WHAT IS ASKED >>
a) Answer these questions from the passage on speculative euphoria, one per line, marked (i), (ii), (iii):
(i) In which book does Galbraith explain the history of euphoria and ruin?
(ii) Under the debt trait, what helps keep prices aloft?
(iii) What two things keep the cycle alive?
b) Rewrite the paragraph beginning "All it takes is an idea" from the passage on speculative euphoria in one shorter sentence, keeping its main facts.
c) Continue the passage on speculative euphoria from its final sentence.

TEXT >>
________
Euphoria and ruin are inherent in markets. There’s a long history to back it up, as John Kenneth Galbraith explains in A Short History of Financial Euphoria.
All it takes is an idea — it doesn’t have to be a good one — grounded in reality, along with rising prices to get the ball rolling. But if speculative euphoria takes hold, it’s because imagination runs wild with the possibilities brought by higher prices.
In the book, Galbraith relayed three common traits in every speculative episode:
- New Innovation: every episode is driven by something new and exciting that catches the public’s imagination. The stories around it are rich in imaginative possibilities but light on realistic ones. Financial innovations are just as enticing as technological ones. But financial innovations turn out to be less innovative than first thought.
- Debt: leverage against assets scaled to excess helps keep prices aloft.
- Crash: it always ends in collapse and ruin. The designers and promoters once labeled as geniuses are condemned. Investigations follow, scrutinizing the innovation, debating new rules and regulations, and placing blame, though not on irrational speculation.
It also requires people. Financial memory loss and our ability to link money to intelligence keep the cycle alive.
________
DATASET EXCERPT >>
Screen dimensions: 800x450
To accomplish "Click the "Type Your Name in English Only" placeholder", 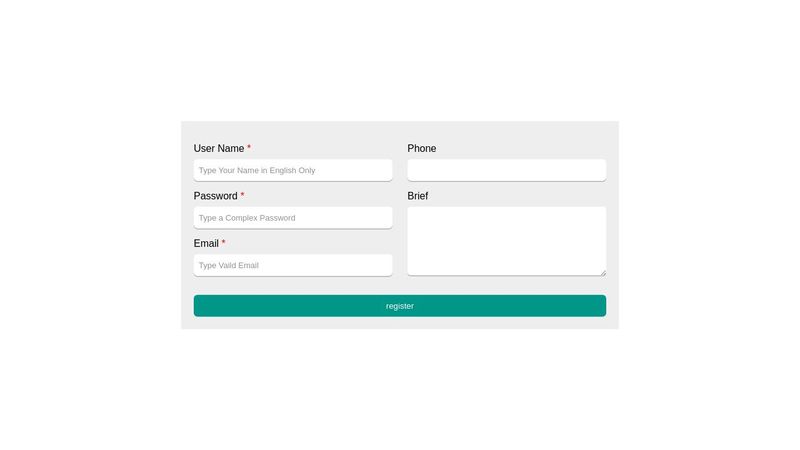I will pyautogui.click(x=257, y=171).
________
TASK RESPONSES >>
a)
(i) A Short History of Financial Euphoria
(ii) Leverage against assets scaled to excess
(iii) Financial memory loss and our ability to link money to intelligence

b) An idea grounded in reality, good or not, plus rising prices starts things moving, and speculative euphoria takes hold when imagination runs wild with the possibilities of higher prices.

c)
There can be few fields of human endeavor in which history counts for so little as in the world of finance. Past experience, to the extent that it is part of memory at all, is dismissed as the primitive refuge of those who do not have the insight to appreciate the incredible wonders of the present.
Ignorance grows as time passes. A new generation always comes around, confident that they’ve discovered a new thing that will bring riches.
Those that criticize or don’t play must be “too old” or “out of touch” with the new paradigm. Those that do play, get It. Whatever It is. They’ve bought in. Criticism never goes over well. Besides, the people pushing It must be smart. They’re rich or they manage a ton of money, so they’re right. Right?
There’s been a lot of It’s over the years.
One of the earliest was the Mississippi Bubble. John Law was behind the scheme that began in 1716. In exchange for setting up the Banque Royale for France, he got exclusive trading rates to the Louisiana Territory. The Banque issued notes to cover government expenses and pay off debt. And Law created the Mississippi Company, offered shares to the public, and promoted the “wealth” of Louisiana.
Of course, there was no gold in Louisiana but the public loved the story. Demand for shares soared. So Law issued more shares:
The proceeds of the sale of the stock in the Mississippi Company went not to search for the as yet undiscovered gold, but to the government for its debts. The notes that went out to pay the debt came back to buy more stock. More stock was then issues to satisfy more of the intense demand, the latter having the effectof lifting both the old and the new issues to ever more extravagant heights.
It turned out the Banque issued more outstanding notes than it had coin to cover the notes. Law’s scheme collapsed with a run on the bank.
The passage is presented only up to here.